This post was written by Laura Fischer, PharmD Candidate, reviewed by Jennifer Sposito, PharmD, BCPS.
Most people who smoke know the risks and dangers associated with the habit. Many have tried quitting before and been unsuccessful. The thought of quit attempts as failures can be disheartening and reduce the likelihood that the individual will try quitting again. But it’s so important to stick with it. If you are looking for encouragement to stop smoking or are unsure if you’re ready to quit, this post is for you.
Why you should quit
The benefits of quitting are innumerable. The cost of cigarettes has been rising astronomically, and even attempting to quit helps set you up for success with future quit attempts. There are many ways to quit smoking, but first, you need to assess your readiness. Ask yourself, “Why do I want to quit?” and “How confident do I feel that I could quit?” Even if you aren’t confident in your ability, attempting may be a great way to show yourself that you can do it, even if only for a day or two. Over time, your confidence will grow.
Tools and tactics for quitting
Once you’ve established that you’re ready to quit, set a quit date. Write it down and tell your friends and family. They can be your cheerleaders in the process. Keep track of the times of day you have cigarettes and reflect on how and why you wanted that cigarette. This can help you identify triggers and habits around smoking, which is helpful in your quit attempt. If you know triggers and behaviors that make you want to smoke, you can be more prepared to deny that craving once you quit or replace it with a healthier alternative.

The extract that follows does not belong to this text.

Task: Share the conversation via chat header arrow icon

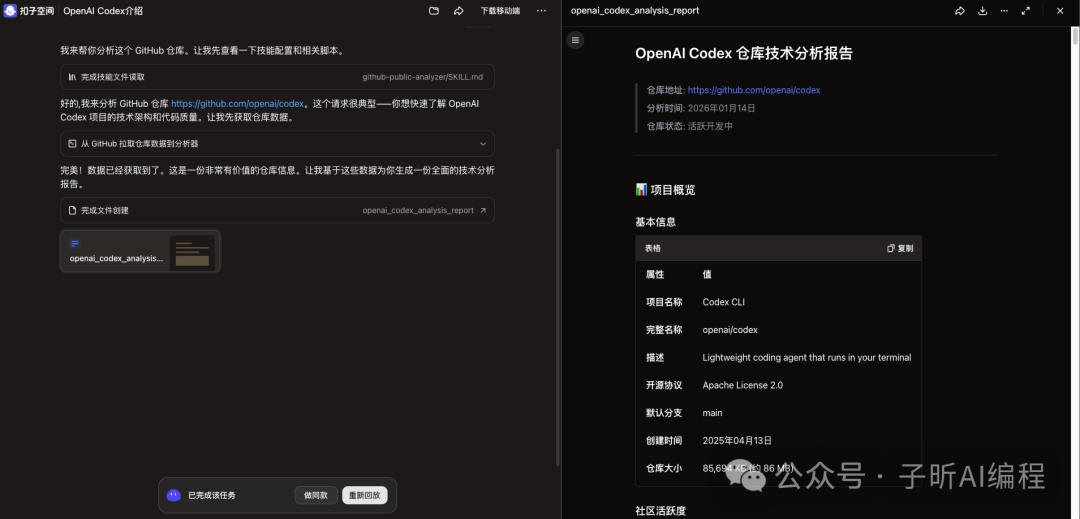Action: 458,11
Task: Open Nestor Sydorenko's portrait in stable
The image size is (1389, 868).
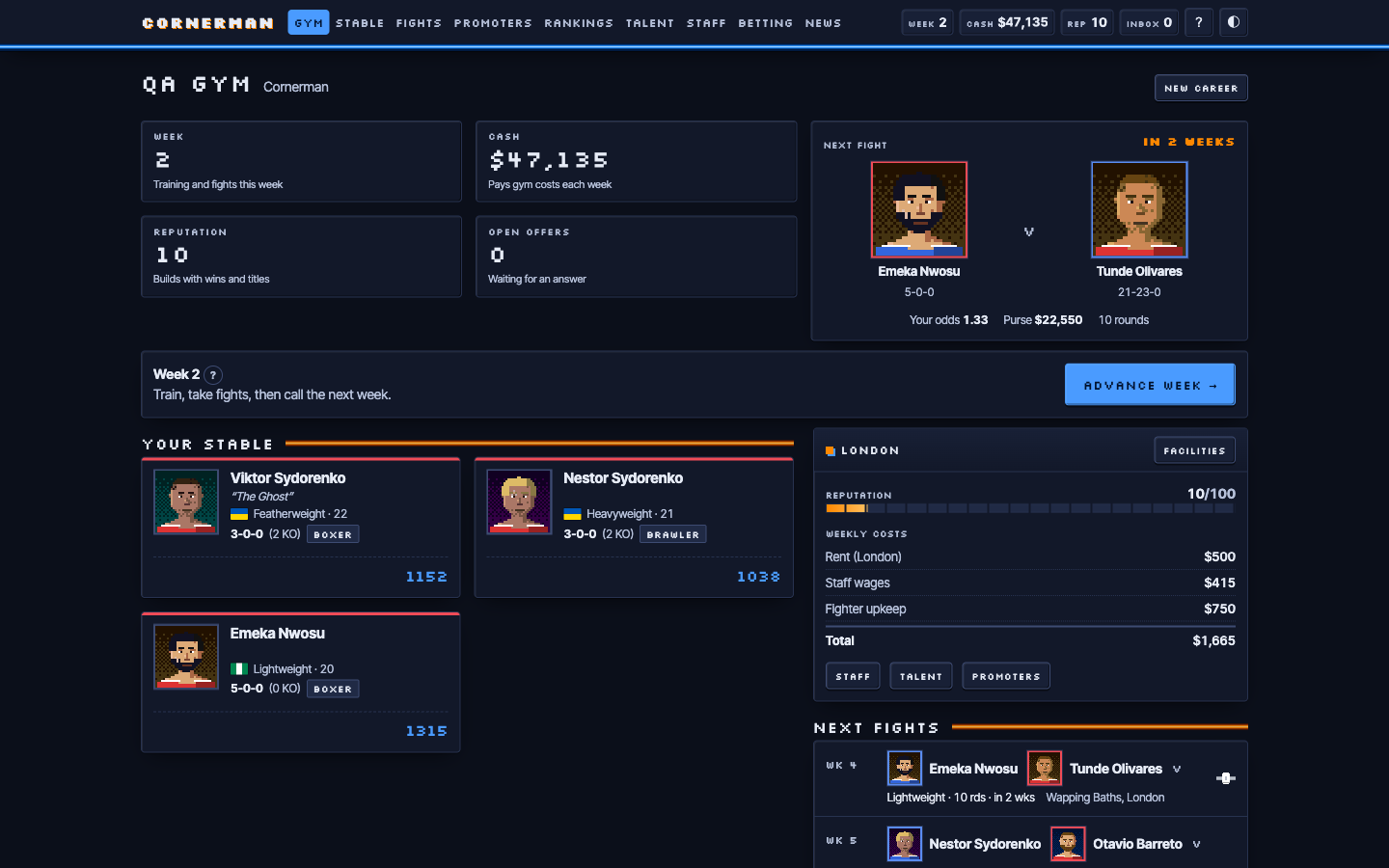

Remember that you aren’t in this alone. There are a multitude of people behind you in your quit attempts. Parkview offers smoking cessation support. And you don’t have to quit cold turkey if that’s a concern for you. Talk to your physician or pharmacist about medications that can help.
Potential medications to help you quit include nicotine replacement therapy (through a nicotine gum, patch, or lozenge), or prescription medicines like varenicline or bupropion.